An improving economy and a jump in lease renewals and expansions led to a mostly bullish outlook for downtown at the close of 2004, when the submarket's vacancy rate dipped modestly to 19.1 percent.

Net absorption in the October-December period was nearly 100,000 square feet, helping bring vacancies down from the 19.4 percent level of the prior quarter.

Investment activity also remained strong as the prospect of higher interest rates sent buyers chasing office properties and those ripe for residential conversion.

"Most of the lease transactions were renewals, showing that landlords and tenants are finding that staying put usually provides the best lease terms for both parties," said Grubb & Ellis Co. Vice President Chris Runyen.

Many of these deals tended to be smaller, but the activity brought the vacancy rate to its lowest point since it reached 18.5 percent in the third quarter of 2002.

"Tenants that are informed and proactive will act quickly to do what they can to lock in current rental rates," said Scot McBeath, an associate and office tenant representative at GVA DAUM. Average asking rates for Class-A space, which hovered below $2.30 at the start of 2003, closed out 2004 at $2.62, just 1 cent lower than the quarter before.

The most significant new leases downtown came from within, continuing the submarket's reputation for musical chairs. The largest was the Capital Group's 106,354-square-foot, $36.4-million relocation to 400 S. Hope St. from 333 S. Hope.

Its vacated space was backfilled by Bank of America, which left Arco Plaza.
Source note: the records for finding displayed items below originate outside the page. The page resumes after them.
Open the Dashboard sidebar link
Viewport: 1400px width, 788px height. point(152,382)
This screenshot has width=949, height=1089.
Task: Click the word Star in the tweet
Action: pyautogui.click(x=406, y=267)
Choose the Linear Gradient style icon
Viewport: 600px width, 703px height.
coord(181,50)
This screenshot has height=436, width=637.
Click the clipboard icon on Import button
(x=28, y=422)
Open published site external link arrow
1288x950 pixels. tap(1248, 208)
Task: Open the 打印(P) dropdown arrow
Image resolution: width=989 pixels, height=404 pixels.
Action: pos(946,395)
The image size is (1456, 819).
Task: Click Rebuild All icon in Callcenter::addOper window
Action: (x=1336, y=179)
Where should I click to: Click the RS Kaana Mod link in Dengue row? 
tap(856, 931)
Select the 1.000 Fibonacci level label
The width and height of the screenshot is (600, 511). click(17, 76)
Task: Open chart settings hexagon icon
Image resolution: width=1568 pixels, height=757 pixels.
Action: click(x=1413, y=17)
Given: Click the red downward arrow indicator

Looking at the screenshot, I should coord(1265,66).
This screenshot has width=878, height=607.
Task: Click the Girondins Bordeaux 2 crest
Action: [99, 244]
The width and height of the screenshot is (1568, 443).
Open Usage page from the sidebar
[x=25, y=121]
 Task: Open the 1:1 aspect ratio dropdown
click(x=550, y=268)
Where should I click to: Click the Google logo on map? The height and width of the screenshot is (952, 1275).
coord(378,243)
That space has been taken by City National Bank, which moved from 606 S. Olive.

Other sizable deals included Heller Ehrman White & McAuliffe's 77,674-square-foot deal at 333 S. Hope St. and stock brokerage Crowell Weedon & Co.'s 48,746-square-feet agreement at 624 S. Grand Ave.

Milbank Tweed Hadley & McCloy renewed for 20,000 square feet in a 10-year deal at 601 S. Figueroa St., and another law firm, Steptoe & Johnson LLP, directly leased the 23,692 square feet it occupied in the US Bank Center, 633 W. Fifth St., for 10 years.

Expansions helped drive net absorption up from 39,997 square feet in the third quarter to 99,949 square feet in the fourth.

Engineering firm Nabih Youssef & Associates renewed and expanded to 14,235 square feet at 800 Wilshire Blvd. in a $3-million, eight-year deal. Lockton Insurance Brokers Inc. renewed and took an additional 23,994 square feet. Terms were not disclosed.

Absorption also benefited from residential development, as the conversion of office buildings to residential takes inventory off the market, said Ted Simpson, senior director at Cushman & Wakefield Inc.

Most notably, Amidi Real Estate Group will convert the 17-story 1010 Wilshire building into 200-plus high-end condos. The building's current tenant, SBC Global Pacific, will vacate this summer for new space at the TransAmerica building.

Residential conversions also increase investor interest, Simpson said, "because many people believe Los Angeles is at the front end of a transformation to a true 24-hour urban center."

There are still large portions of space putting downward pressure on Class-A rents and net absorption, and keeping vacancy rates from dropping more quickly.

"At Arco Plaza they're still very aggressive because there's so much space available, including full floors," said Todd Doney, vice chairman of CB Richard Ellis. "They're ready to commit today for an '06 or '07 commencement."

Also, Maguire Properties Inc. announced that the L.A. Unified School District had decided not to renew 250,000 square feet in Wells Fargo Center space that will come onto the market around mid-year.

Brokers said investors were still actively seeking acquisitions.

In October, Beacon Capital acquired the 607,349-square-foot Figueroa Plaza complex for $133 million. In December, the partnership bought the 472,000-square-foot office building at 1000 Wilshire from Sumitomo Life Realty for about $115 million. The 21-story Class-A building is 82 percent leased.